Ao outro extremo, tem aqueles que manipulam a fé por interesses políticos. Perceberam que a religião pode ser um ótimo instrumento para agregar pessoas em volta de um pensamento fundamentalista, que quer impor somente sua doutrina e não se abre ao diálogo da cidadania, caindo inclusive na discriminação religiosa e chegando frequentemente a adorar Mamona, em lugar de Deus.

Na exortação Evangelii Gaudium, porém, Papa Francisco retoma uma frase de Papa Pio XII: a política é a melhor forma de amar (EG 205).
Para ser mais claro, volta a explicar-se na encíclica Fratelli Tutti: “Alguém ajuda um idoso a atravessar um rio, e isto é caridade primorosa; mas o político constrói-lhe uma ponte, e isto também é caridade. É caridade se alguém ajuda outra pessoa fornecendo-lhe comida, mas o político cria-lhe um emprego, exercendo uma forma sublime de caridade que enobrece a sua ação política” (FT 186).
Portanto, a política tem tudo a ver com a fé. Não devemos fugir dela, nem permitir que ela use nossa religião de forma manipulada.
Precisamos habitar com o Evangelho todos os espaços políticos! Por isso existe a Doutrina Social da Igreja, que é um ensinamento, um magistério muito sólido e consistente da Igreja, para que nosso jeito de ser cristãos e cristãs leve à transformação da sociedade, inspirando-nos no Reino de Deus.
Precisamos estudar mais a Doutrina Social da Igreja! A CNBB está propondo alguns cursos sobre isso, como é importante aprofundar e comprometer-se!
Precisamos de mais cristãos e cristãs que se envolvam com honestidade e paixão na política.

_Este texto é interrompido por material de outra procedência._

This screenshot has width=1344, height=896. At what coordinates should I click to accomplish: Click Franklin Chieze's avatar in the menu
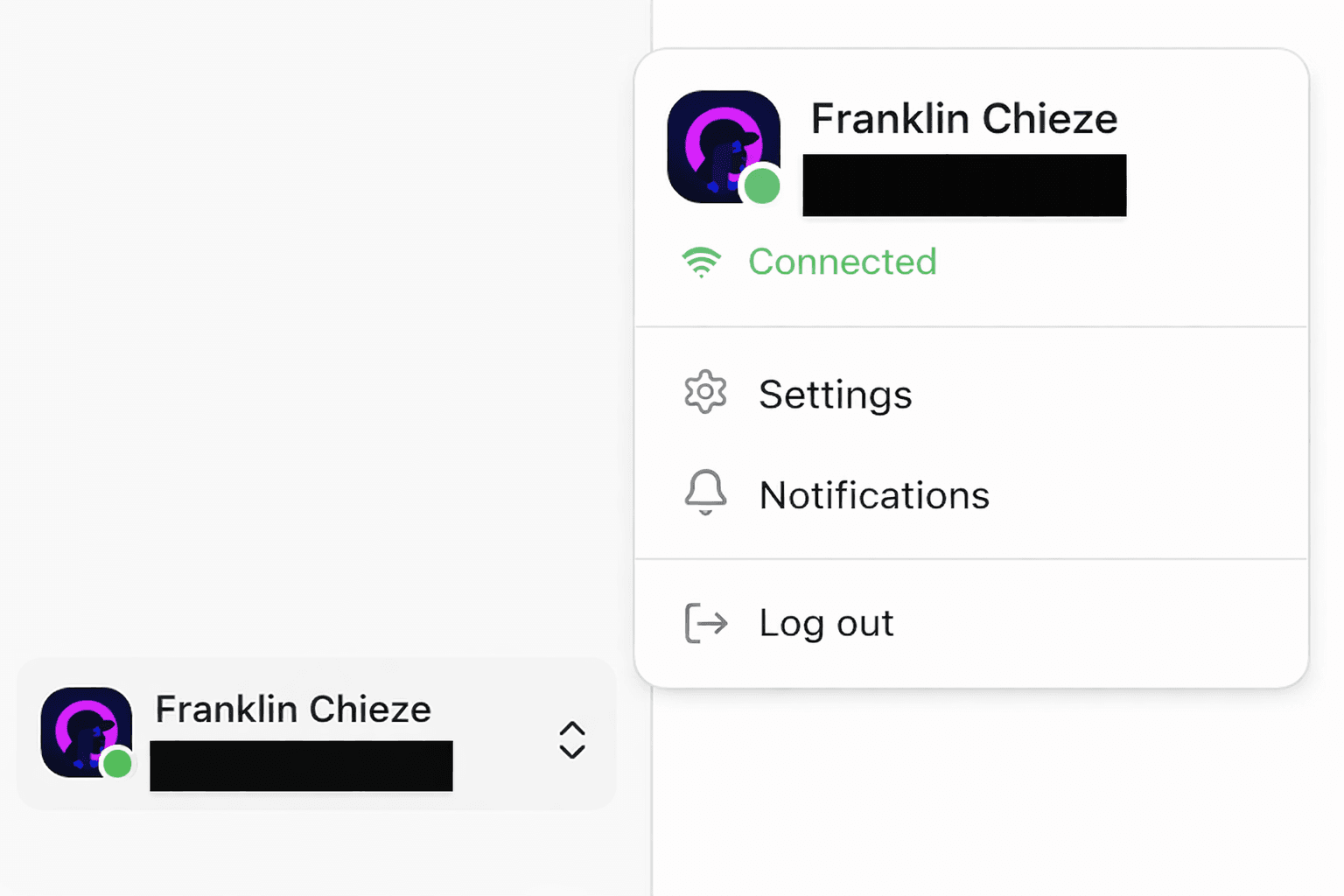pos(724,146)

Mas, atenção: não estamos falando só de política representativa, aquela que elege algumas pessoas e depois, por 4 anos, as esquece no cargo que lhes foi confiado. Estamos falando de participação!
Todas as formas de se organizar na sociedade para proteger e garantir o bem comum são política. O bem comum, o bem viver, a ecologia integral: são todas expressões de uma visão ampla, inclusiva, como a utopia do Reino de Deus.
E são todas perspectivas que começam a ser organizadas e construídas a partir dos territórios. Papa Francisco, por exemplo, valoriza muito o diálogo da Igreja com os movimentos populares, que ele chama de “semeadores da mudança, poetas sociais” (FT 169). Portanto, é a partir dos territórios que nossa fé se torna política.
Pela fé, os cristãos denunciam uma injustiça, uma situação de exclusão, desigualdade ou falta de oportunidades.
Pela fé, os cristãos se organizam e participam nos conselhos e assembleias que debatem o bem comum e projetos coletivos num bairro, numa cidade, numa região...
Pela fé, defendem seus territórios, como fez recentemente uma comunidade cristã urbana, que se organizou contra a especulação imobiliária e conseguiu defender uma área verde em seu bairro. Ou como está fazendo a Pastoral da Moradia, que luta pelos direitos a saneamento básico, transporte, saúde e educação nas favelas e grandes periferias. Ou, ainda, como faz o CIMI, Conselho Indigenista Missionário, que repudia o Marco Temporal porque condena os povos indígenas e faz os interesses do agronegócio invasor.

Pois é, a política não está tão distante de nós. Todos e todas nós podemos ser “artesãos da paz”, recorda Papa Francisco em sua mensagem para o Dia Mundial da Paz em 2022.
A paz e a melhor política estão em nossas mãos e se constroem a partir dos territórios onde vivemos.